Miller: Five things to know

PHOENIX -- They are just three little words, and placed together they comprise the most heartening, scary, exciting, worrisome, optimistic and jolting sentence to emerge from Oakland's camp -- maybe from any camp -- all spring:

"I feel great," right-hander Rich Harden says.

The A's are 21-7 when Rich Harden has started the past two seasons. (Getty Images)  
The A's are 21-7 when Rich Harden has started the past two seasons. (Getty Images)  
He's smiling when he says them. It's no trick. There's no mirage. If the other shoe is waiting to drop -- and in the past, it has dropped with the force of a wrecking ball -- it is nowhere in sight when you look around.

"I'm ready to get the season started," Harden continues, and now it's almost just too much.

In one flip of the calendar year, the Swingin' A's move from the Big Hurt to the Big Tease, from Frank Thomas' thoroughly unexpected monster year at the plate to a kid with Cy Young potential and Cy Buzzard's luck.

What's tantalizing is how healthy and, yes, how thoroughly dominant Harden, 25, has been all spring.

"Cy Young stuff, without a doubt," says veteran one National League scout who has been watching the Athletics. "Fastball, slider, split, and you'd better swing at the first 95-mph fastball you see.

"Because if he gets ahead of you in the count, good luck."

What's scary is the thought of not only how dominant the kid could be if he could rack up a full season's worth of 33 or 34 starts ... but also the thought of how, with him, there is a muscle strain or sore elbow lurking around every dark corner.

"Unbelievable, unbelievable stuff. Even Huddy and Mulder used to say that as good a stuff as they had, he had better stuff than all of them," Oakland Gold Glove third baseman Eric Chavez says of one-time A's aces Tim Hudson and Mark Mulder. "He's been sharp this spring.

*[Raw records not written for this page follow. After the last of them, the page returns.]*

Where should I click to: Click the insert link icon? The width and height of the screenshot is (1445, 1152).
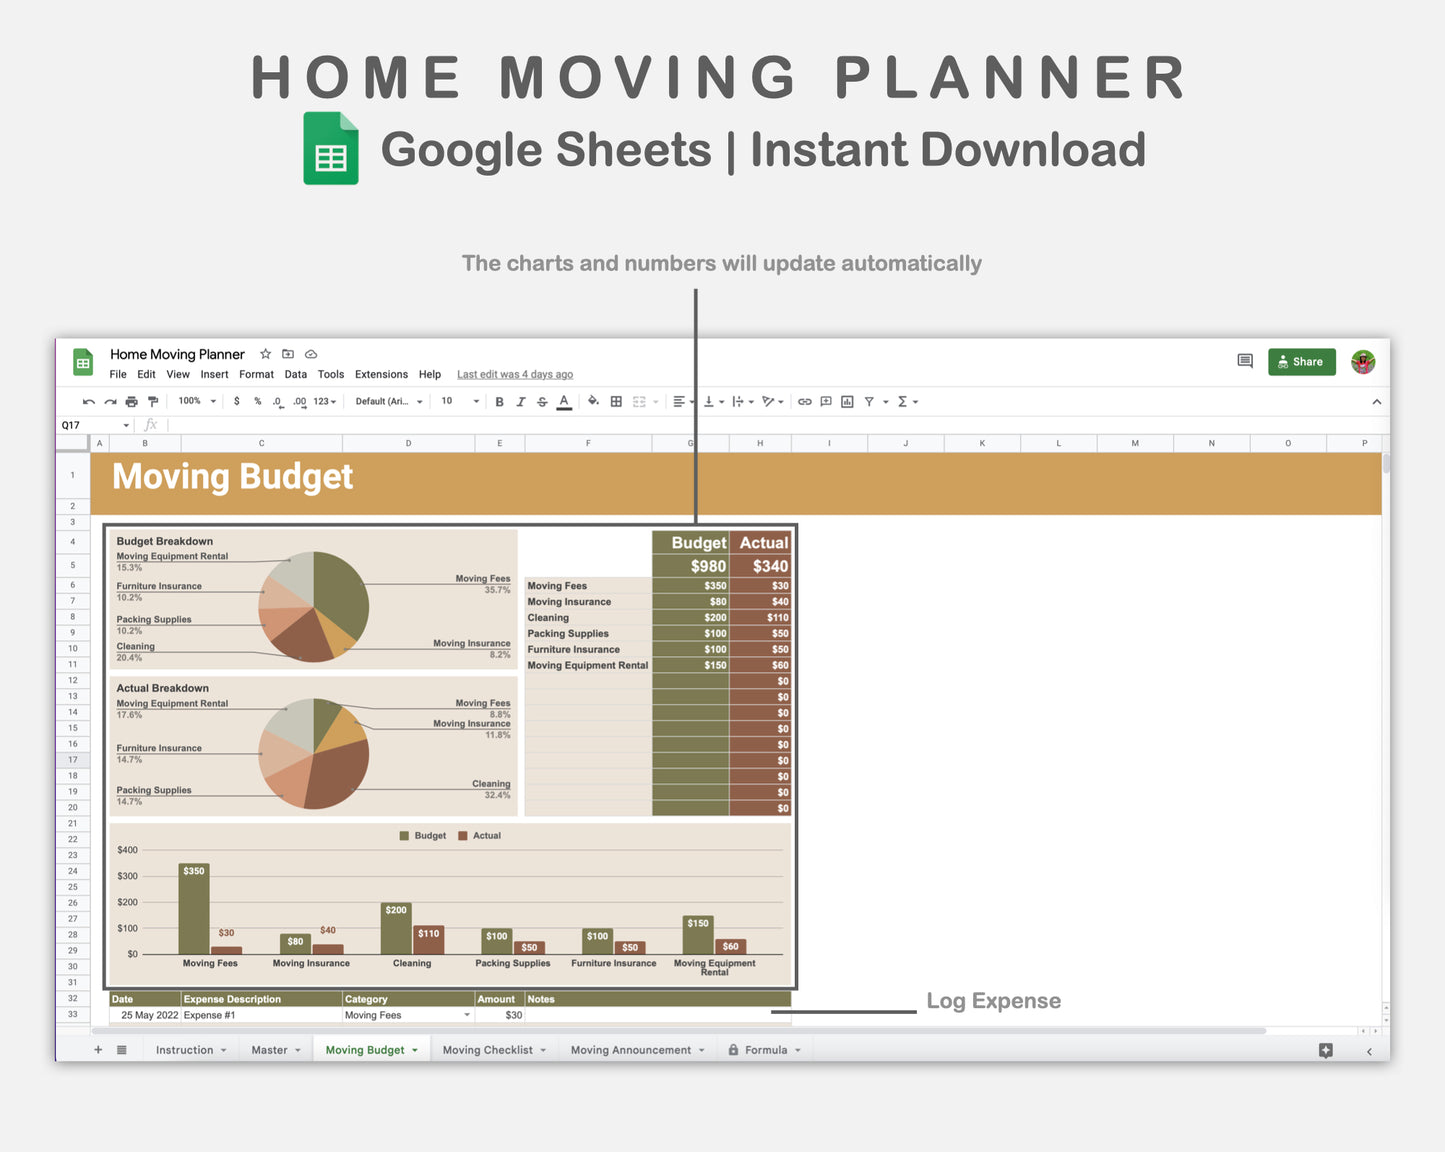(x=805, y=401)
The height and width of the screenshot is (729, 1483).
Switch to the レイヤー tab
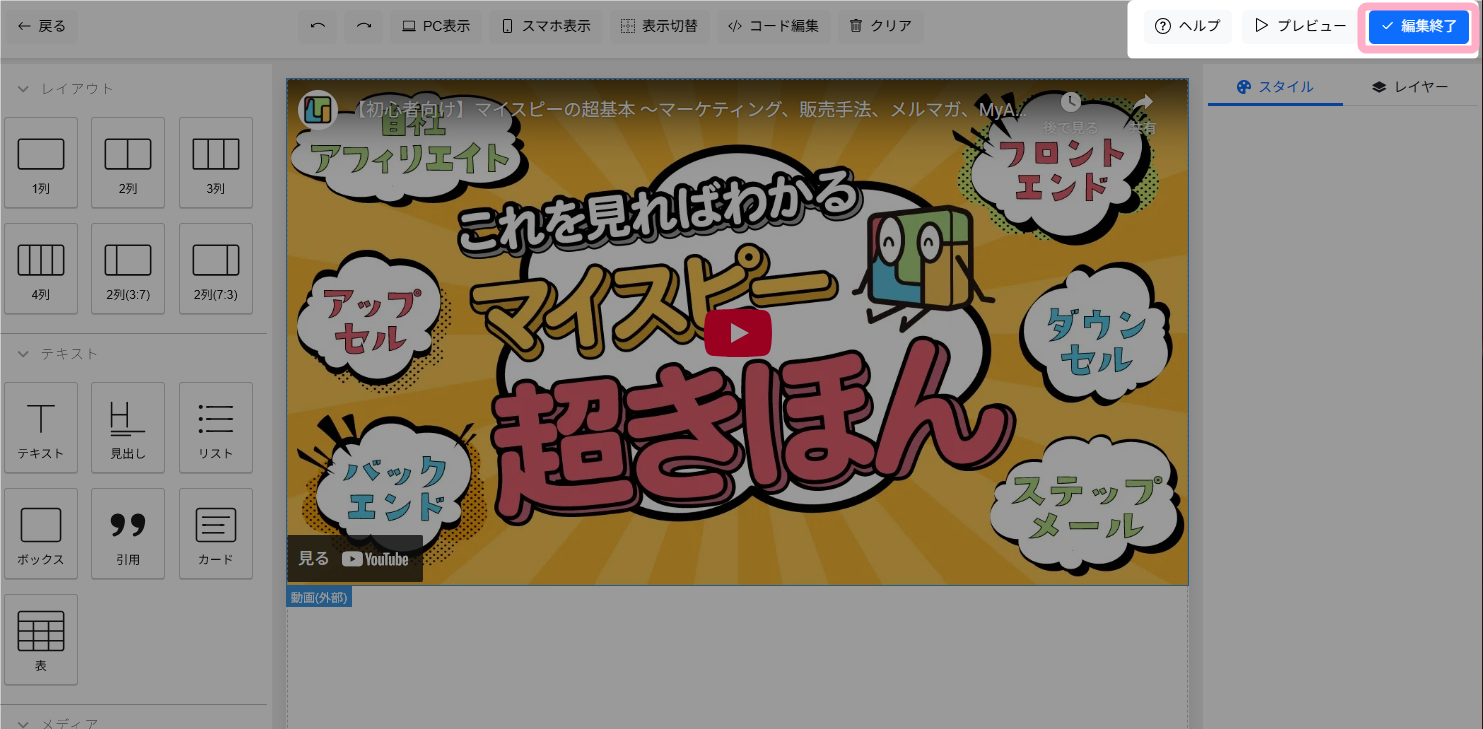click(x=1410, y=87)
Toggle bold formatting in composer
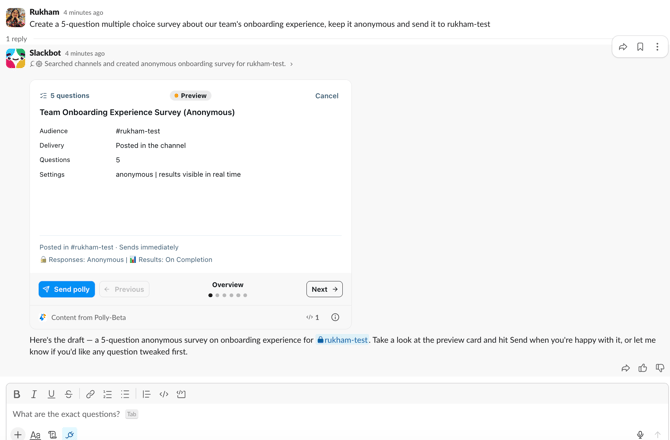670x440 pixels. coord(17,394)
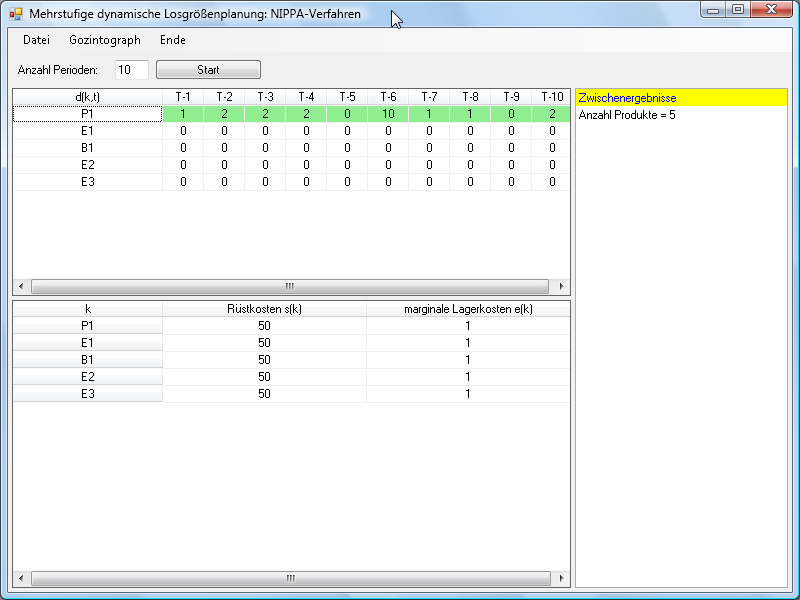800x600 pixels.
Task: Click the application icon in the title bar
Action: 15,14
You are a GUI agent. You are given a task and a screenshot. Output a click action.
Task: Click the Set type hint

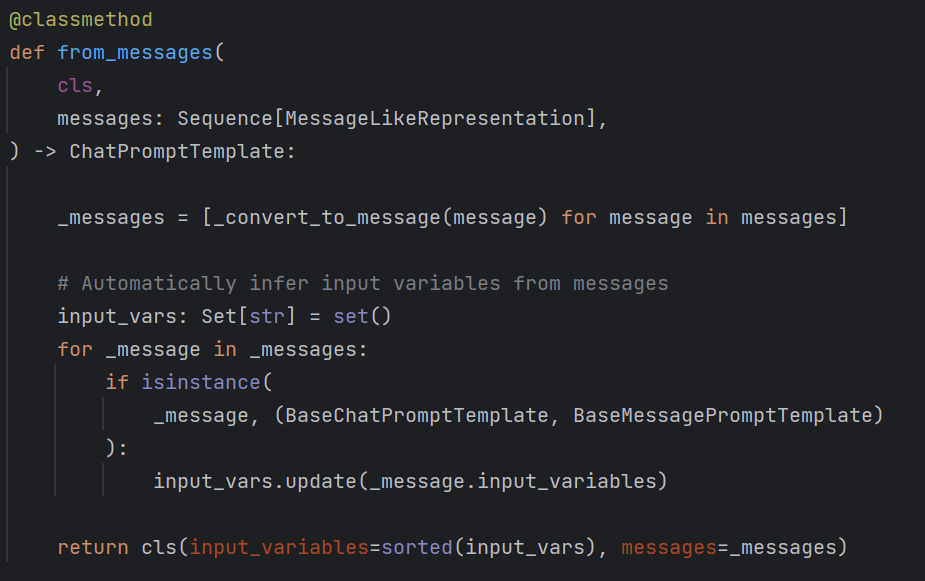pos(219,316)
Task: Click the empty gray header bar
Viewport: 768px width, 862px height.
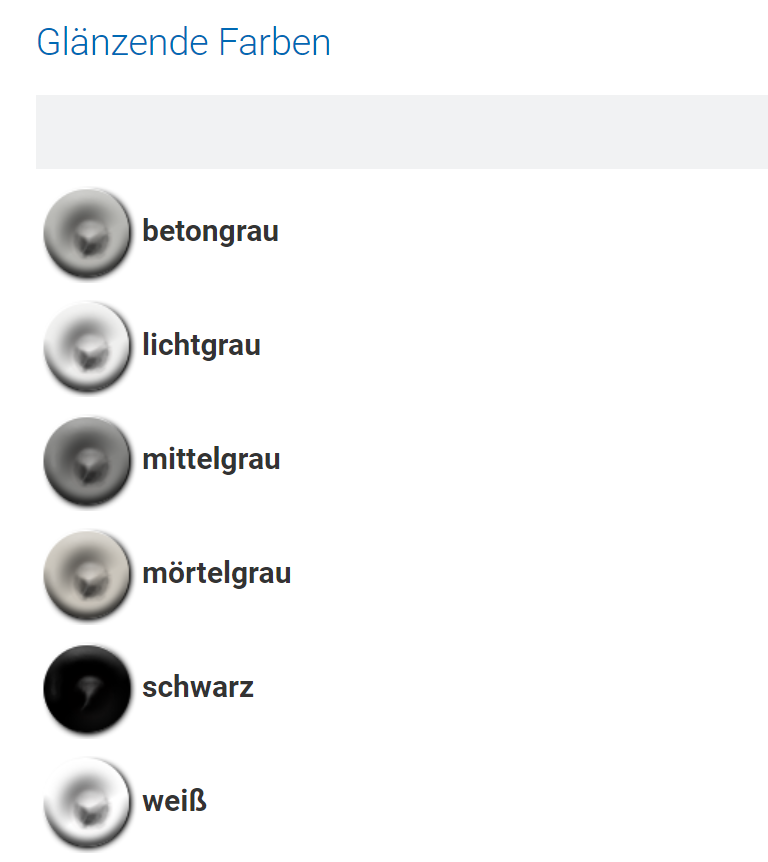Action: click(402, 132)
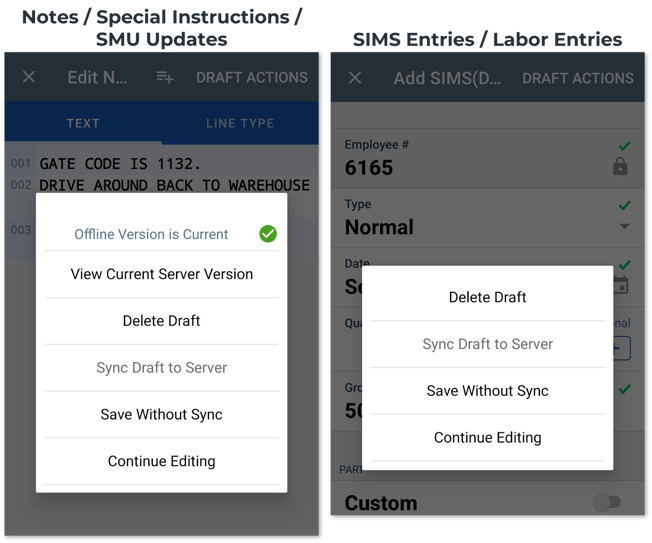The width and height of the screenshot is (652, 543).
Task: Choose Delete Draft in the SIMS menu
Action: (488, 297)
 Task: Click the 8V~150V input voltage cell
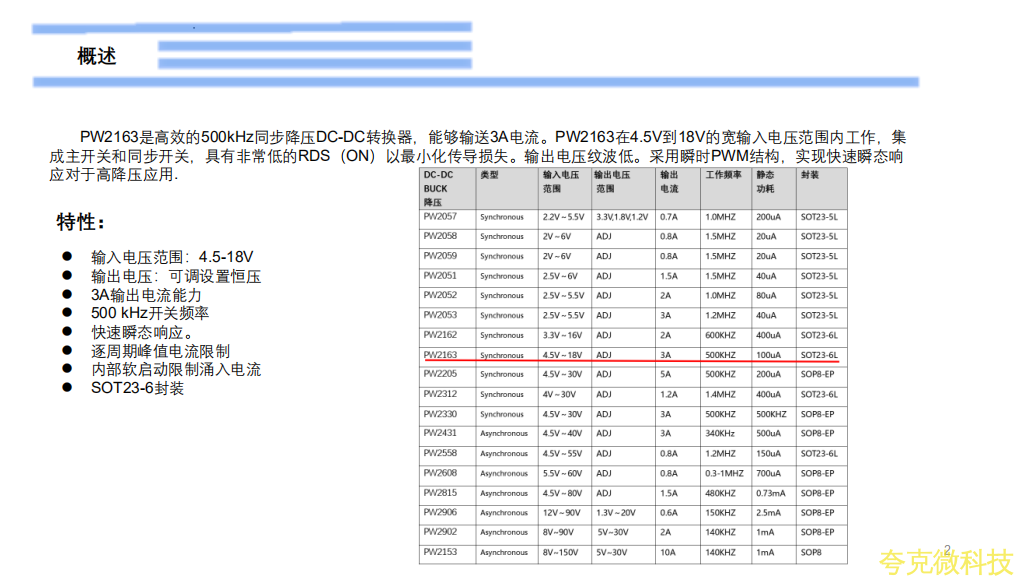[561, 552]
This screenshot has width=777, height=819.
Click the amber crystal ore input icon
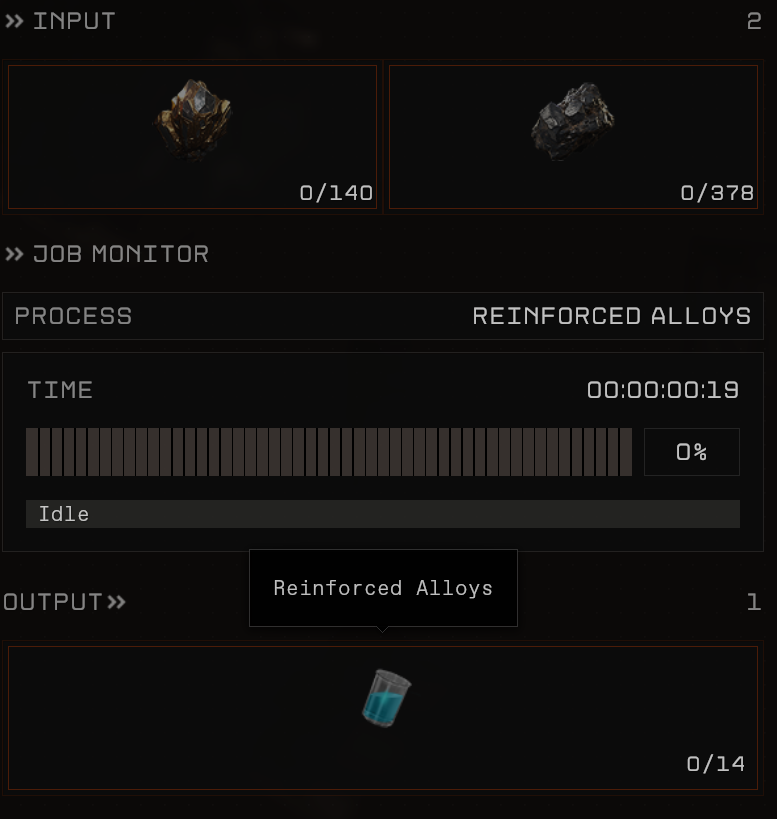pyautogui.click(x=193, y=120)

"But him looking sharp has never been the problem. Him staying healthy has been the problem."

Oakland's 17th-round pick in the 2000 draft, Harden has made only 28 starts over the past two seasons combined. There were two strains -- left oblique and right lat -- and a sore elbow that limited him to nine starts last summer. There was the left shoulder subluxation that held him to 22 appearances -- 19 starts -- in 2005.

The aches and pains didn't start stacking up on him until 2005. Throughout his high school, community college and minor league career, he was fine.